特集「半導体 新次元」を担当した野中大樹です。

2026年は、この人の言葉で幕を開けました。
「チャットGPTモーメントが、フィジカルAIにもやってくる。もうすぐだ」
1月6日から9日まで米ラスベガスで開かれた「CES2026」。開催前日の基調講演でこう語ったのは、アメリカの半導体メーカー・エヌビディアのジェンスン・ファンCEOでした。
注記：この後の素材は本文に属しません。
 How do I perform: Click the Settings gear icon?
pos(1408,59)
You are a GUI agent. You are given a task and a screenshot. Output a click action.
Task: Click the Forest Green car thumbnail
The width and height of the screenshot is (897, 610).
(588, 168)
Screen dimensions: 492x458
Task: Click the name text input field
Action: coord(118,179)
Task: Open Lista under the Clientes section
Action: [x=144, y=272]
フィジカルAIとは、物理世界つまり現実の世界で動くAIのこと。2022年に公開されたチャットGPT(生成AI)は世界に大きな衝撃をもたらしましたが、あれと同じか、あれ以上の大きな衝撃が、今度はフィジカルAIによってもたらされるとフアン氏は唱えているのです。その代表格がロボットと自動運転車です。

生成AIが登場して以降、グーグルやアマゾン、マイクロソフトといったハイパースケーラーはこぞってデータセンター投資に走りました。その投資熱は現在もとどまるところをしりませんが、データセンター投資で使われているのがエヌビディアの主力製品GPU(画像処理半導体)です。

フィジカルAIは、過熱しているAI投資熱に加えられた“薪”のようなもの。フィジカルAIで、GPU需要は途方もない規模へと膨らんでゆくでしょう。

ロボットと人間が同居する世界――。フアン氏が語る未来には夢があります。この夢の中に、エヌビディアの壮大なビジネスの核心があります。

担当記者:野中 大樹(のなか だいき)
東洋経済記者。熊本県生まれ。週刊誌記者を経て2018年、東洋経済新報社に入社。現在は統合編集部。

 

週刊東洋経済とは

週刊東洋経済

『週刊東洋経済』は、変化する世の中を確かな視点で解明する総合ビジネス週刊誌です。

創刊は1895年(明治28年)、日本国内で最も歴史のある週刊雑誌でもあります。企業戦略から主要業界事情、国内外の政治経済はもちろん、近年はビジネス実用、テクノロジー、社会問題まで、経済の複雑化やビジネスパーソンの関心の広がりに対応し、幅広いテーマを取り上げています。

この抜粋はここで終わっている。